Foto: Daniel Minetti, Joachim Henschke und Eva Spott in "Der Gast" am Theater Krefeld Mönchengladbach. © Stutte
Text:Stefan Keim, am 31. März 2011
Gérard ist seit mehreren Jahren arbeitslos. Seitdem schreibt er Bewerbungen, geht zu Einstellungsgesprächen, wird immer wieder abgelehnt. Langsam schwindet die Hoffnung, Gérard ist 52 Jahre alt. Doch da tut sich eine Chance auf. Ein Unternehmen will ihn nicht nur einstellen, sondern sogar eine Abteilung für ihn einrichten. Der Haken: Das entscheidende Abendessen mit einem Oberboss findet nicht im Restaurant, sondern bei Gérard zu Hause statt. Seine Frau Colette kriegt fast einen Anfall. Denn es regnet durchs Dach, die Schienen von Gérards Modelleisenbahn führen durch die ganze Wohnung.
Oberflächlich ist David Pharaos Stück „Der Gast“ eine Kleinbürgerkomödie und Gérard eine Art Al Bundy auf Französisch. Doch hinter dem Witz sitzt pure Verzweiflung. Colette und Gérard sind auf dem Weg an den Rand der Gesellschaft.
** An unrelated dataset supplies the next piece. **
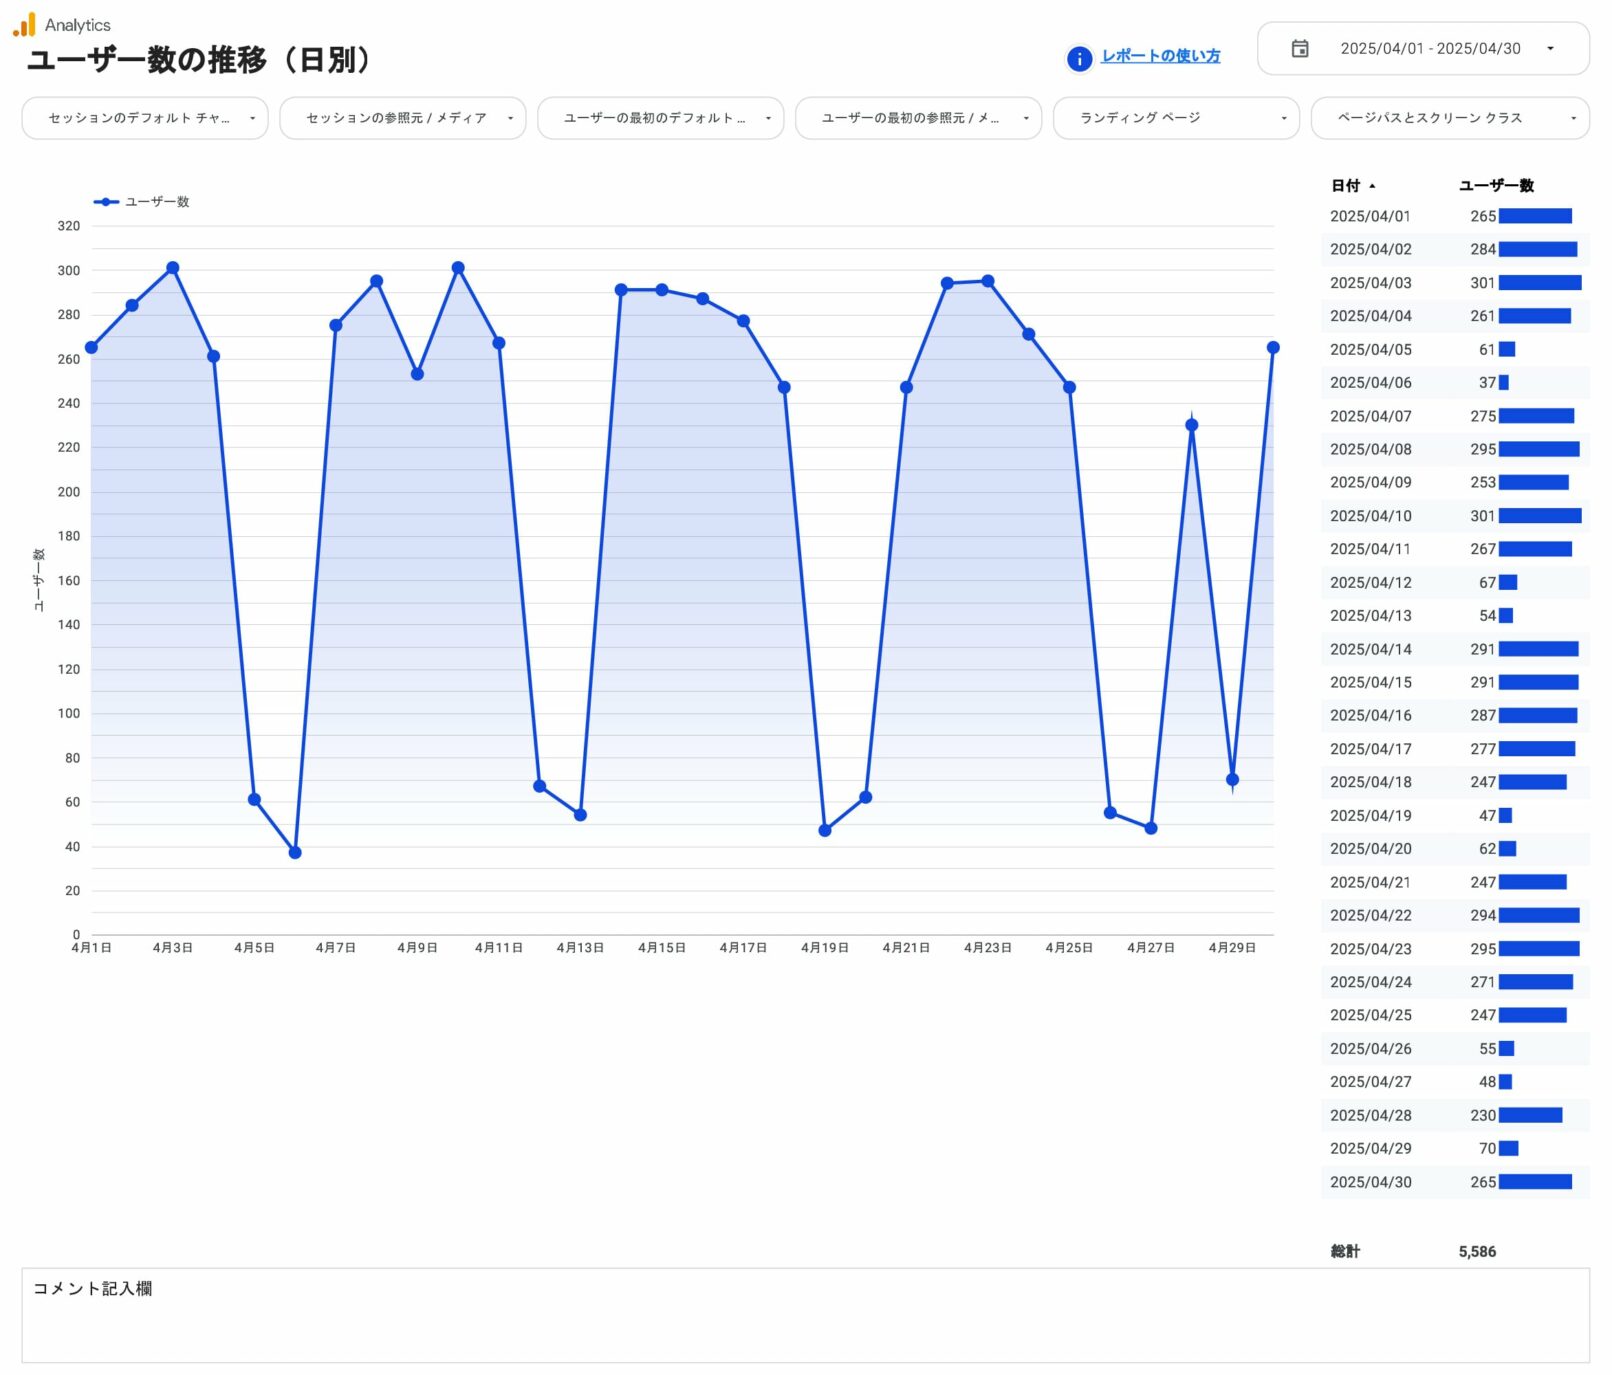The image size is (1612, 1375).
Task: Expand the セッションのデフォルト チャネル filter
Action: pyautogui.click(x=145, y=118)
Das Abendessen ist die letzte Chance, ins bürgerliche Leben zurück zu kehren. Da passt es gut, dass ihr Nachbar Imageberater ist. Er gestaltet in Windeseile die Wohnung um, geht einkaufen und gibt Gérard ein schnelles Coaching in gehobener Lebensart.
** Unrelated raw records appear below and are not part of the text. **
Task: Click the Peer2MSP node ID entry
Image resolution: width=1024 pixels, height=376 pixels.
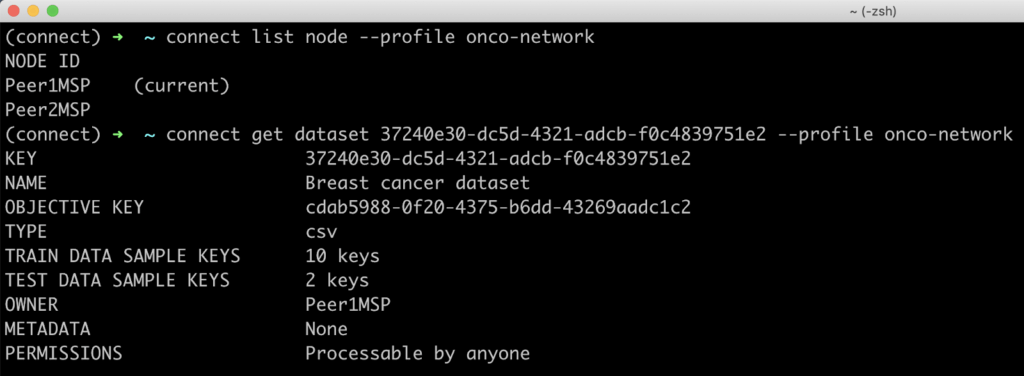Action: click(48, 110)
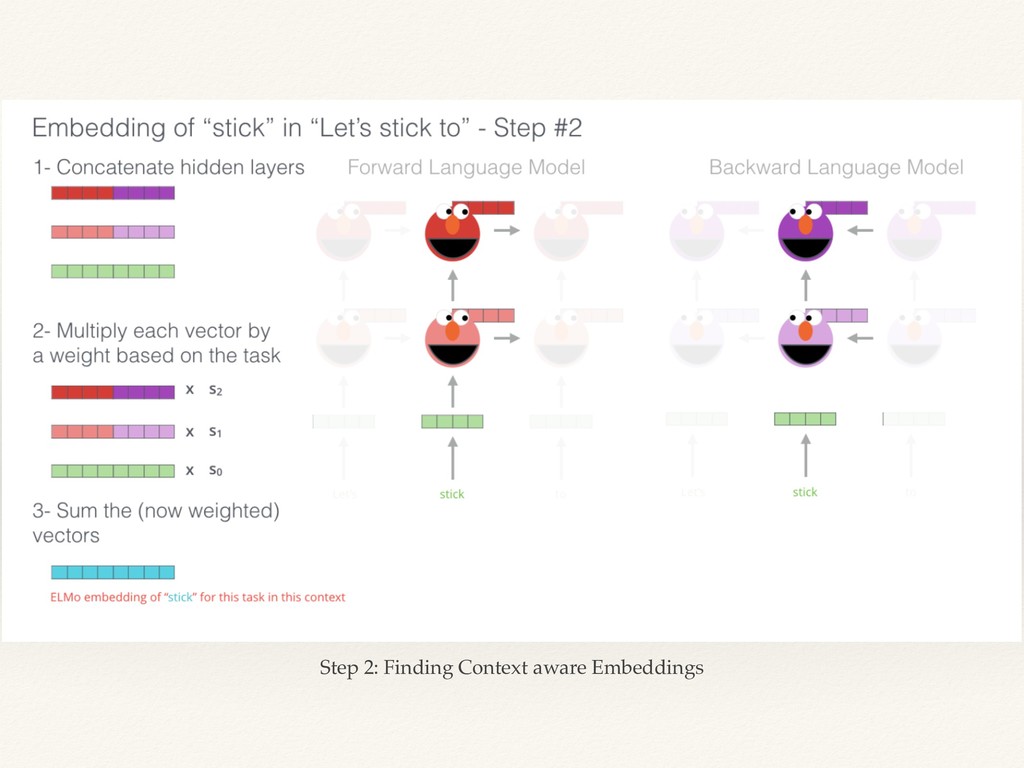The height and width of the screenshot is (768, 1024).
Task: Click the light purple backward model character
Action: tap(805, 339)
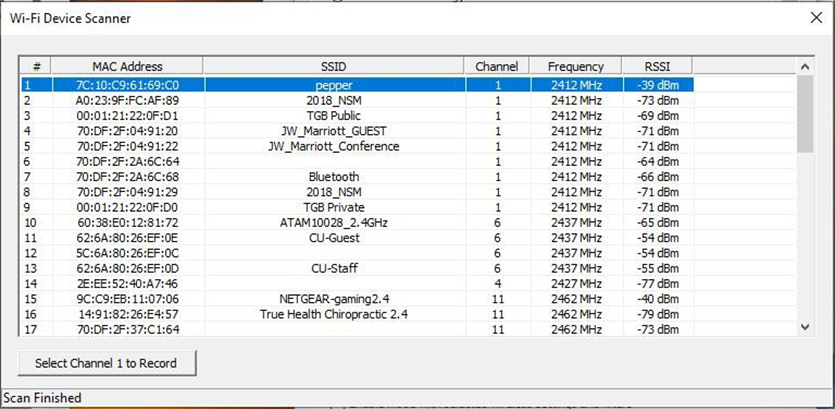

Regisseur Ali Samadi Ahadi ist mit Kinofilmen bekannt geworden. Vor allem durch die Dokumentation „The Green Wave“, die von der gewalttätig unterdrückten Protestbewegung im Iran erzählt. Darin überzeugt die ungewöhnliche Ästhetik. Ahadi konnte nicht im Iran drehen, er entwickelte Spielszenen, die von Animationskünstlern nachgezeichnet wurden, so dass sie wirken wie ein Comic. Einen vergleichbaren Kunstgriff gibt es auf der Bühne nicht. Er würde auch nicht zum Stück passen, denn David Pharaos Komödie ist nach den klassischen Regeln des Theaters gebaut, drei Akte, vier Personen, Pointen im Klippklapptempo. Allerdings mit bösem Ende: Gérard bekommt zwar den Job nach vielen absurden Verwicklungen. Aber nur weil er bewiesen hat, dass er bereit ist, jederzeit den Mächtigen in den Hintern zu kriechen und Untergebene zu erniedrigen.
In einem hübsch geschmacklosen Bühnenbild aus Blümchentapeten, Flokatiteppichen und Kitschkrempel inszeniert Ali Samadi Ahadi einen temporeichen Abend. Die Schauspieler überdrehen oft, finden zu wenig Zwischentöne. Aber di e Komödie mit ihren bitteren Untertönen und einer sehr deftigen Alltagssprache kommt an. David Pharao und Ahadi verbinden die Form des klassischen Unterhaltungstheaters mit satirischen, kritischen Inhalten.